## DIRECTIONS
The required output is every line from the beginning of the entries below through the line that includes "You are a computer-use agent. Image resolution: width=915", copied exactly.

= = = =

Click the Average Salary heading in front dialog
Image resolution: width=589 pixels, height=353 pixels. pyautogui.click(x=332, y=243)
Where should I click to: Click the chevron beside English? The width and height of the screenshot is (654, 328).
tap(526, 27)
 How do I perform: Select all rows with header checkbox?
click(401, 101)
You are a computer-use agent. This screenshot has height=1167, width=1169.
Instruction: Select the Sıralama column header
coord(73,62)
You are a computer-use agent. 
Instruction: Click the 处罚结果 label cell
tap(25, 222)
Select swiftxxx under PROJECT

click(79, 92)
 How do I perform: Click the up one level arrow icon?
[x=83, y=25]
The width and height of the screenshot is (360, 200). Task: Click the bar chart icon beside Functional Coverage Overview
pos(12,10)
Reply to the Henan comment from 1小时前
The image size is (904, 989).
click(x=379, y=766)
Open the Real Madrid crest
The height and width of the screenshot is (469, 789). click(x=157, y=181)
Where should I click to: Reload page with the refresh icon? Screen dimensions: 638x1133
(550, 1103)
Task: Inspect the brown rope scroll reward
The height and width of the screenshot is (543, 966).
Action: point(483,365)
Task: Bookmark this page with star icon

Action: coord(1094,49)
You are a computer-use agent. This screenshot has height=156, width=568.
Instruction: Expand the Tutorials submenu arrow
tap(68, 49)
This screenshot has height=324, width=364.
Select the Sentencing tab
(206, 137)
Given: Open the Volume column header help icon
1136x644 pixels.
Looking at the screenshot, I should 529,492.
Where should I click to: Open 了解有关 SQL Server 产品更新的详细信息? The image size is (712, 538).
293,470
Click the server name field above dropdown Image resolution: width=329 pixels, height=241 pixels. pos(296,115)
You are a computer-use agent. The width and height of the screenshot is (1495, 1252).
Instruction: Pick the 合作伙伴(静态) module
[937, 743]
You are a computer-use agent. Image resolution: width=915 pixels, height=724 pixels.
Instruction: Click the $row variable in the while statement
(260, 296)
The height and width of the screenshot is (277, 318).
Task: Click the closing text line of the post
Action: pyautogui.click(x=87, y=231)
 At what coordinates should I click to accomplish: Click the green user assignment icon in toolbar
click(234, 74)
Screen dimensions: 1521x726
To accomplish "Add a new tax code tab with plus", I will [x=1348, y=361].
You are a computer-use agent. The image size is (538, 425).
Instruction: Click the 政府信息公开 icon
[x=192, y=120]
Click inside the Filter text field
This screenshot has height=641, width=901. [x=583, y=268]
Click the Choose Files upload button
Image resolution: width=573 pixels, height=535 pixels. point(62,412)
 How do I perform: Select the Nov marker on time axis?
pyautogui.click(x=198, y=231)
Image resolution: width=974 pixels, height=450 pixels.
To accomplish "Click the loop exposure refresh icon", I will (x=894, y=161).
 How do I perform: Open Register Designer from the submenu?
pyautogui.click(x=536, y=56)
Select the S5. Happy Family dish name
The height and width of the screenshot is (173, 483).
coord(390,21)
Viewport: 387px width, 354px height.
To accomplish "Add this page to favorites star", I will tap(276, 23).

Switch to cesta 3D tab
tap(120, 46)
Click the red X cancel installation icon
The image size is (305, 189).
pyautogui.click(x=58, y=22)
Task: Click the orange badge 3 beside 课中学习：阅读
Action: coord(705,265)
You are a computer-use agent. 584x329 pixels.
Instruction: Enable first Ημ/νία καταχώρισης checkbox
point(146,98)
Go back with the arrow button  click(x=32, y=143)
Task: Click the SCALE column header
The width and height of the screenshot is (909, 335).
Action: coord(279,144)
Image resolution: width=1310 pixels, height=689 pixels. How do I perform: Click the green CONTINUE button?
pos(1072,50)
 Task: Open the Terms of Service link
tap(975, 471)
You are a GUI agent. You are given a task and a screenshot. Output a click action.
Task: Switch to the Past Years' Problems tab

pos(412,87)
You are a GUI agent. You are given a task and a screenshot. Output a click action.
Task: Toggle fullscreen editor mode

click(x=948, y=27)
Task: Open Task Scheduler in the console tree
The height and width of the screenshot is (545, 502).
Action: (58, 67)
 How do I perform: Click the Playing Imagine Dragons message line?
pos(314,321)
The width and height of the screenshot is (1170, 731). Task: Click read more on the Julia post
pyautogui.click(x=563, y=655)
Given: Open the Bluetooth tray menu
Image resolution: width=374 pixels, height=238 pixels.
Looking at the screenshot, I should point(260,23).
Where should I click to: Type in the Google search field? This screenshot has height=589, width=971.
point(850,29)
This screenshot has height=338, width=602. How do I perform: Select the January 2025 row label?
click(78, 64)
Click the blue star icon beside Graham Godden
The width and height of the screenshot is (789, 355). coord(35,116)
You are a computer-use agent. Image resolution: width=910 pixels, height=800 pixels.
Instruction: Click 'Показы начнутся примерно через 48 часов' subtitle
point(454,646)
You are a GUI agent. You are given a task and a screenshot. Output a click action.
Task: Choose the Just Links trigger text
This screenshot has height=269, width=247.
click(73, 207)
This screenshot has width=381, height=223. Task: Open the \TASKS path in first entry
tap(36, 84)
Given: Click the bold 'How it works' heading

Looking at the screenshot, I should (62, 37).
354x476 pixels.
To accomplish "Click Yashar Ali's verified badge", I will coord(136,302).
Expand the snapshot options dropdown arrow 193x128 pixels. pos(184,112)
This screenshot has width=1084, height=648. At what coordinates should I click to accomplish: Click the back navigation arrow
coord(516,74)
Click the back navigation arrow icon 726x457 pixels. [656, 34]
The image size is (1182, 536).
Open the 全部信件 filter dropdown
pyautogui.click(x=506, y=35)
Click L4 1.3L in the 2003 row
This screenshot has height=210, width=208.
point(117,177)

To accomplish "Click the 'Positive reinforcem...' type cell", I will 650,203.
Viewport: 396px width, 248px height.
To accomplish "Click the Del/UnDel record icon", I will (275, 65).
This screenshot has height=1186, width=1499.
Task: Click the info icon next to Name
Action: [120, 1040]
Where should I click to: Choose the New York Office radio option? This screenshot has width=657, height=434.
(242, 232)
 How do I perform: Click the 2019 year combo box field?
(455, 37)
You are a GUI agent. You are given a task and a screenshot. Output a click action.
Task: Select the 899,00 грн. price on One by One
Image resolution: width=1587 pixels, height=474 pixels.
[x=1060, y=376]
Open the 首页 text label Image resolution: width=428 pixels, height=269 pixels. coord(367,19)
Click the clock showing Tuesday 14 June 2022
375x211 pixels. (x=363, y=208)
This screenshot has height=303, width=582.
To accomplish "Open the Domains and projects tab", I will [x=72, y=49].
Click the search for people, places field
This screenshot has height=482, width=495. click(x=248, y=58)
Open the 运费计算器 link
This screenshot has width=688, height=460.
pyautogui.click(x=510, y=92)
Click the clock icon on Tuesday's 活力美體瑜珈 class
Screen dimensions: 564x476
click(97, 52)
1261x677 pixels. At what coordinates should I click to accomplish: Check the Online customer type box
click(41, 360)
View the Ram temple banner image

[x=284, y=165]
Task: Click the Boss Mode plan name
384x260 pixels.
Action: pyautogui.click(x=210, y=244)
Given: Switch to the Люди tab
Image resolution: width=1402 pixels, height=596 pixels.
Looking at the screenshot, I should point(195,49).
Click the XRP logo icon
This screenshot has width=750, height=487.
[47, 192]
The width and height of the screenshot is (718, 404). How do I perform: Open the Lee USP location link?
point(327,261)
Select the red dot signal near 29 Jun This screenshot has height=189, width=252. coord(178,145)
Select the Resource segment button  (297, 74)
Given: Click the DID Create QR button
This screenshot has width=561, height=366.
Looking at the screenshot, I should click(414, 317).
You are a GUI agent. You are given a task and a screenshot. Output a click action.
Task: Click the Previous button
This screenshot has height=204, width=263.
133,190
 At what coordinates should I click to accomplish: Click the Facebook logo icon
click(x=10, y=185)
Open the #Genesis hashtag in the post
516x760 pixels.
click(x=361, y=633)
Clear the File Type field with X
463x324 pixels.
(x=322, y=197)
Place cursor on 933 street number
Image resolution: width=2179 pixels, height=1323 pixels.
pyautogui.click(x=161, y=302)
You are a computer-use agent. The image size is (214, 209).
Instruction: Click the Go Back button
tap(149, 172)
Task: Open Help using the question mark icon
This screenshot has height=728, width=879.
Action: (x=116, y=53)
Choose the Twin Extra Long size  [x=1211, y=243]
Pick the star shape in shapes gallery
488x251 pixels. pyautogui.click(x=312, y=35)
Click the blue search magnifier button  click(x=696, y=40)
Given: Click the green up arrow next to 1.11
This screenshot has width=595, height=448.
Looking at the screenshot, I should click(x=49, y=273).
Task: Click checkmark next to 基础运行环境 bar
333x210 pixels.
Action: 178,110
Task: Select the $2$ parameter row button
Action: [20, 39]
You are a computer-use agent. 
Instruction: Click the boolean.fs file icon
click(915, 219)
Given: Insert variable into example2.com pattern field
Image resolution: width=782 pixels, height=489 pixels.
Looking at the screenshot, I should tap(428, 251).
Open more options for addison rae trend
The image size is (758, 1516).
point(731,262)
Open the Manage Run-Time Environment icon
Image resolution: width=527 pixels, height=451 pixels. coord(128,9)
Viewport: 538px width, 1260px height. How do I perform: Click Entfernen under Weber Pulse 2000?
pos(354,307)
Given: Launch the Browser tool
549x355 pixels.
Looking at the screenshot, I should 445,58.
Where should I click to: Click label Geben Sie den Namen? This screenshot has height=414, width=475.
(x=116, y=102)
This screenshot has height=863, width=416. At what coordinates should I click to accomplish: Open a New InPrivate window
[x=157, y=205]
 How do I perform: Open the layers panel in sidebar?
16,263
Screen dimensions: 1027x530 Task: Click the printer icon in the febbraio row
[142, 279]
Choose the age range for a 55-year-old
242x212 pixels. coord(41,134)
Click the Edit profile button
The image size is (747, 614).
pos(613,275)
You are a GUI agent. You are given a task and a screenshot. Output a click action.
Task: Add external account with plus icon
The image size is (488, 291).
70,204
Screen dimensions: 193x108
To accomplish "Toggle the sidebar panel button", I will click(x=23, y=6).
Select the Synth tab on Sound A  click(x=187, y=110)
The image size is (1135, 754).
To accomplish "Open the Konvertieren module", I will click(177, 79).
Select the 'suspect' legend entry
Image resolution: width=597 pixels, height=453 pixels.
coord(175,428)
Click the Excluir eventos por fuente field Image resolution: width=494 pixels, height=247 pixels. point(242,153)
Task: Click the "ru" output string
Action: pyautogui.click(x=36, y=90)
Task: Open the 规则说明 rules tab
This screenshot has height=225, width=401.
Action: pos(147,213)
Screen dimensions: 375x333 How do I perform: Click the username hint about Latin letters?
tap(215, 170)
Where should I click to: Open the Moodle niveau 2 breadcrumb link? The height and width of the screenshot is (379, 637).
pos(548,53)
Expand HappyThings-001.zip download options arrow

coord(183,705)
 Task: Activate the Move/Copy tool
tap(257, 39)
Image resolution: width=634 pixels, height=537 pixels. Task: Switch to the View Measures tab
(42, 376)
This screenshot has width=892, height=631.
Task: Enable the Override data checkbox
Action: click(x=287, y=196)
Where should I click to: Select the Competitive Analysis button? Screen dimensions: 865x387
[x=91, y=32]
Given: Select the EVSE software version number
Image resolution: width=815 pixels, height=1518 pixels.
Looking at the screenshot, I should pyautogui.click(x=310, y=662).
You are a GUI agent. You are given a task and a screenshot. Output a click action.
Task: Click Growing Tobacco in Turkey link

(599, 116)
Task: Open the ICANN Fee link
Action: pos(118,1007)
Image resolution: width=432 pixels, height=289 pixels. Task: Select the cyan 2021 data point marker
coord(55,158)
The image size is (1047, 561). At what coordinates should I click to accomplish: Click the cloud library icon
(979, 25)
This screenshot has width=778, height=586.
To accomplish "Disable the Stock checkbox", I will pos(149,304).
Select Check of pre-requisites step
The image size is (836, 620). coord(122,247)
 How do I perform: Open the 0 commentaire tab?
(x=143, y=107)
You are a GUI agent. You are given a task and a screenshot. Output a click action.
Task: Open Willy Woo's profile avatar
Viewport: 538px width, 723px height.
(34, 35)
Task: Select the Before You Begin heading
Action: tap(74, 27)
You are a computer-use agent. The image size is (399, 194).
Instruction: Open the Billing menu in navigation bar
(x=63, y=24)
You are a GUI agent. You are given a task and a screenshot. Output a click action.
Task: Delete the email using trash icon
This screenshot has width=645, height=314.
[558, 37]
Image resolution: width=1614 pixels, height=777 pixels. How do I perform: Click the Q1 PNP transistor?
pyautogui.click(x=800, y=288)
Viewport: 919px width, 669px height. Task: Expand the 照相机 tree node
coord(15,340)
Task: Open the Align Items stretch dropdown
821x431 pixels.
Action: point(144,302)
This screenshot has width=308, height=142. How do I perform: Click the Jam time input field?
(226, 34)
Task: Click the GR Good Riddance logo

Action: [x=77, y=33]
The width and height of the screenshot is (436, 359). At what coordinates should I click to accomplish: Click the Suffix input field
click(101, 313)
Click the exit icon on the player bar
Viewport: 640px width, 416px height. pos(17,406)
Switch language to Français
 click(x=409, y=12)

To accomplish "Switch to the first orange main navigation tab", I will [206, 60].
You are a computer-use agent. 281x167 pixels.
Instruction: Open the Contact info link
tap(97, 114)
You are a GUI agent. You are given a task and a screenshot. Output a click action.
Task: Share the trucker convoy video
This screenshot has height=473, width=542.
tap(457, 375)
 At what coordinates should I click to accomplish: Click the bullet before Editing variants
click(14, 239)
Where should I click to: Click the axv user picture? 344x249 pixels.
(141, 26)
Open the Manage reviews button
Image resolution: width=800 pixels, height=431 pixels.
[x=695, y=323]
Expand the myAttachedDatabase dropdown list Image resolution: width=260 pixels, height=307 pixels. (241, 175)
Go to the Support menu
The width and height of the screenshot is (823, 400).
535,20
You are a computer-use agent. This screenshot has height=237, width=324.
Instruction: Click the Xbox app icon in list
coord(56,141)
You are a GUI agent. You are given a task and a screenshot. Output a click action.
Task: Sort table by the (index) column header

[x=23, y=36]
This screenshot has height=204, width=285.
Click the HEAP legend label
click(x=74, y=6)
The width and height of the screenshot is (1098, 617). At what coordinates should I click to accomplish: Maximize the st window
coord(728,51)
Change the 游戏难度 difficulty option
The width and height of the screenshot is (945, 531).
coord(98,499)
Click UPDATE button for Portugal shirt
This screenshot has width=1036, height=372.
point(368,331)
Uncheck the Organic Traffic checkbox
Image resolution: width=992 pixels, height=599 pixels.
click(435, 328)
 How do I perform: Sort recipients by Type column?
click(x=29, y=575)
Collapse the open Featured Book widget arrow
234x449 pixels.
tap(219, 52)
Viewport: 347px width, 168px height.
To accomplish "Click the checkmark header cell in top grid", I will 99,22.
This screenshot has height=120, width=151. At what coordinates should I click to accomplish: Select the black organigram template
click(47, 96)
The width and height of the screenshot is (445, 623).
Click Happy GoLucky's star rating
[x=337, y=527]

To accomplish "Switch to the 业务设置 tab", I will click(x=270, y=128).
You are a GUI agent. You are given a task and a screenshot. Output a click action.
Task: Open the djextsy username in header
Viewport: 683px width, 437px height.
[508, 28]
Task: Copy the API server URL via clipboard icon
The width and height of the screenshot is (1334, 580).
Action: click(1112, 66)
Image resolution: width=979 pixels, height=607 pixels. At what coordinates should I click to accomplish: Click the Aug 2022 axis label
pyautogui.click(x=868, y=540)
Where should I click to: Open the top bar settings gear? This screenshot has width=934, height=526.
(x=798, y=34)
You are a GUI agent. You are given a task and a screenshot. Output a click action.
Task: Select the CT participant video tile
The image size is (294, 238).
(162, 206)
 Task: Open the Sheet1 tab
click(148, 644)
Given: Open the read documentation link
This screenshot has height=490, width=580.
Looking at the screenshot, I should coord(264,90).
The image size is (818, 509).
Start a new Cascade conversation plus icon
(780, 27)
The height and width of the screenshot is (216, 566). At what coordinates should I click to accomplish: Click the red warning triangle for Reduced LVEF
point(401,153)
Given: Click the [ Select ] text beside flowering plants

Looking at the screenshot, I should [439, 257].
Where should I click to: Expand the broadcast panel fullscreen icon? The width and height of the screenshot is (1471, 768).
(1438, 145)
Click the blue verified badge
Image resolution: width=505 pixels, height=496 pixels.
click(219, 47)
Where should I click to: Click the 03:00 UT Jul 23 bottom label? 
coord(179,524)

= = = =

## EXERCISE SOLUTION
Click the Average Salary heading in front dialog
Image resolution: width=589 pixels, height=353 pixels. pyautogui.click(x=332, y=243)
Where should I click to: Click the chevron beside English? The width and height of the screenshot is (654, 328).
tap(526, 27)
 How do I perform: Select all rows with header checkbox?
click(401, 101)
You are a computer-use agent. This screenshot has height=1167, width=1169.
Instruction: Select the Sıralama column header
coord(73,62)
You are a computer-use agent. 
Instruction: Click the 处罚结果 label cell
tap(25, 222)
Select swiftxxx under PROJECT

click(79, 92)
 How do I perform: Click the up one level arrow icon?
[x=83, y=25]
The width and height of the screenshot is (360, 200). Task: Click the bar chart icon beside Functional Coverage Overview
pos(12,10)
Reply to the Henan comment from 1小时前
The image size is (904, 989).
click(x=379, y=766)
Open the Real Madrid crest
The height and width of the screenshot is (469, 789). click(x=157, y=181)
Where should I click to: Reload page with the refresh icon? Screen dimensions: 638x1133
(550, 1103)
Task: Inspect the brown rope scroll reward
The height and width of the screenshot is (543, 966).
Action: point(483,365)
Task: Bookmark this page with star icon

Action: coord(1094,49)
You are a computer-use agent. This screenshot has height=156, width=568.
Instruction: Expand the Tutorials submenu arrow
tap(68, 49)
This screenshot has height=324, width=364.
Select the Sentencing tab
(206, 137)
Given: Open the Volume column header help icon
1136x644 pixels.
Looking at the screenshot, I should 529,492.
Where should I click to: Open 了解有关 SQL Server 产品更新的详细信息? The image size is (712, 538).
293,470
Click the server name field above dropdown Image resolution: width=329 pixels, height=241 pixels. pos(296,115)
You are a computer-use agent. The width and height of the screenshot is (1495, 1252).
Instruction: Pick the 合作伙伴(静态) module
[937, 743]
You are a computer-use agent. Image resolution: width=915 pixels, height=724 pixels.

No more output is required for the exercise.